Once the march reached the protest camp across from the National Assembly dubbed “Democracy Square,” its massive ranks thinned to a few thousand. But by early evening, the crowd had swelled back up to several thousand to hear speeches by opposition figure Sam Rainsy and others.

The march started at Olympic Stadium at about 8:30 am, heading down Monivong Boulevard to Sihanouk Boulevard on its way to the park.

Kem Sokha, an outgoing parliamentarian for the Son Sann Party with close ties to Sam Rainsy, made a public appeal for outside pressure on the government to meet demands for recounts and for Hun Sen to be denied the prime minister’s post in the next government.

“We appeal to the international community and to the King to hear our demands, which represent the will of about half a million citizens,” he said. “Don’t be afraid of Hun Sen and think only about him.”

Although the demonstrators are officially protesting alleged election fraud, many also vented anger against the government and especially Second Prime Minister Hun Sen, who has effectively been in power since 1985.

“I came and joined in this to demand Hun Sen’s resignation, that he step down from power,” said Sonn Chanphal, 49, a flower vendor, as she marched past the Independence Monument.

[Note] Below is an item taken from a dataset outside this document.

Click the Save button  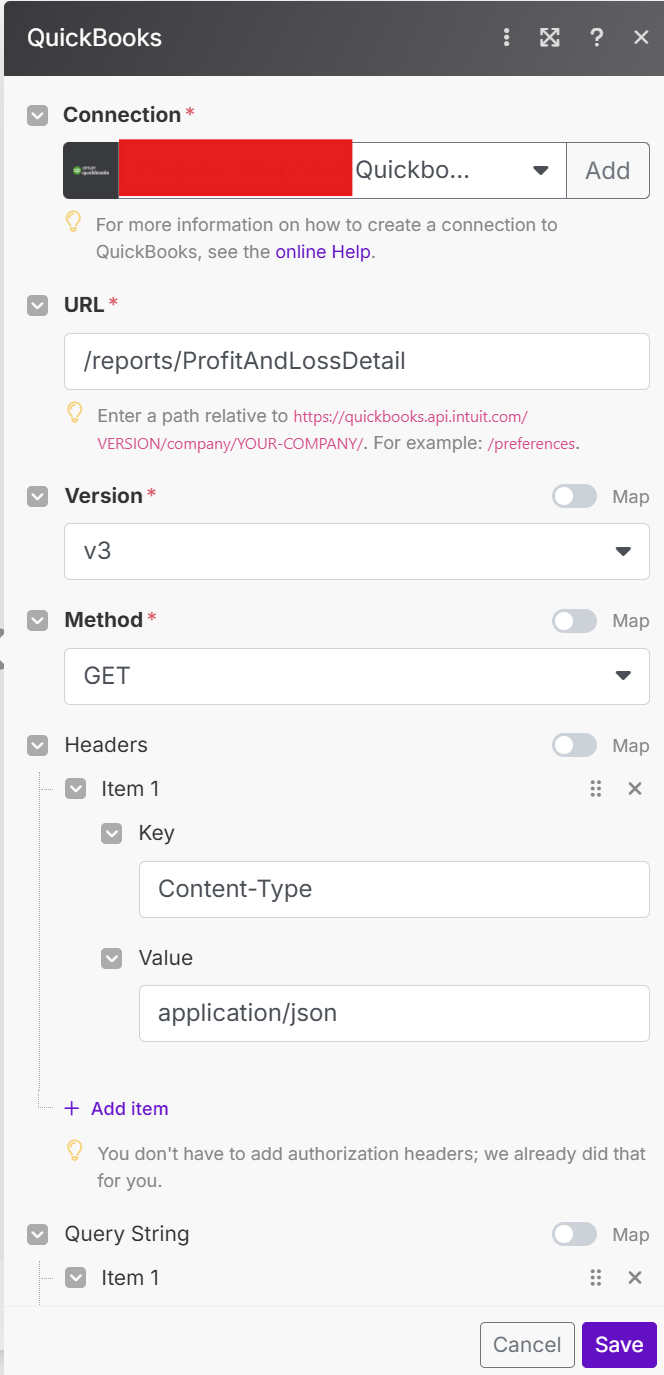619,1345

Funcinpec and the Sam Rainsy Party have said they will refuse to form a coalition government with Hun Sen as prime minister. That sets up a prolonged constitutional crisis because the Constitution requires a two-thirds majority approval in the new parliament for any new government and there are no provisions for what happens if there is no agreement.

Khieu Kanharith, also the CPP spokes­­man, said Sun­day that Hun Sen’s status was not negotia­ble: “Hun Sen will be pri­me minister in the next government,” he said, adding that the pro­tests do not represent the wi­der view of the Cambodian people.

Pointing out that the opposition parties won two-thirds of the vote in the capital, Khieu Kanharith said, “It is not a surprise that in Phnom Penh they can organize large demonstrations…but Phnom Penh is not Cambodia.”

Sunday marked the beginning of the second week of protests against what the opposition says is a failure to seriously investigate election fraud complaints.

Protesters Sunday carried banners reading “Stop the cover-up” and “Our votes were stolen.”

Funcinpec and the Sam Rainsy Party have claimed they lost the election, which was won by the CPP, through fraud. No hard evidence of cheating has come to light, but the refusal of the Natio­nal Election Commit­tee and Con­stitutional Council to hold more recounts has fueled suspicions.

Funcinpec and the Sam Rainsy Party began a round-the-clock vigil across the street from the Assembly in protest. The sit-in, resembling a cross between a music festival and a small refugee camp, has drawn thousands.

The rallies have mostly been peaceful, though there have been some incidents, such as the beating of a foreigner who made anti-Prince Norodom Ranariddh re­marks and Sunday’s monument desecration.

The statues are dedicated to the Vietnamese army’s 1979 liberation of Cambodia from the Khmer Rouge regime. But many Khmers resent Vietnam for occupying the country for the subsequent 10 years.

Municipal police stood by Sun­day as students used paint to spray anti-Hun Sen slogans on the monument and pulled down the star representing Vietnam.

“We don’t know what to do about this. Let people vent their an­­ger,” said one officer, adding that his orders were only to protect protesters.

Rally organizers came to the monument about 20 minutes into the mayhem and told the crowd to stop. “The de­mon­stra­tion is not about this…so please come down,” said Mu Sochea, par­lia­mentarian-elect for Funcin­pec.

The sit-in is expected to continue today. Funcinpec and Sam Rainsy Party offered Sunday to end the protests if the Con­stitutional Council adopts a more favorable seat allocation formula and orders recounts, revotes and an accounting of unused ballots.

On Saturday, Prince Rana­riddh, appearing with Sam Rain­sy, told a cheering crowd they were taking part in a “historical movement.”

“We are doing what is called ‘people power’ and from now on it will be a new and democratic tradition in Cambodia.” Later that evening, protesters held a candlelight vigil for peace.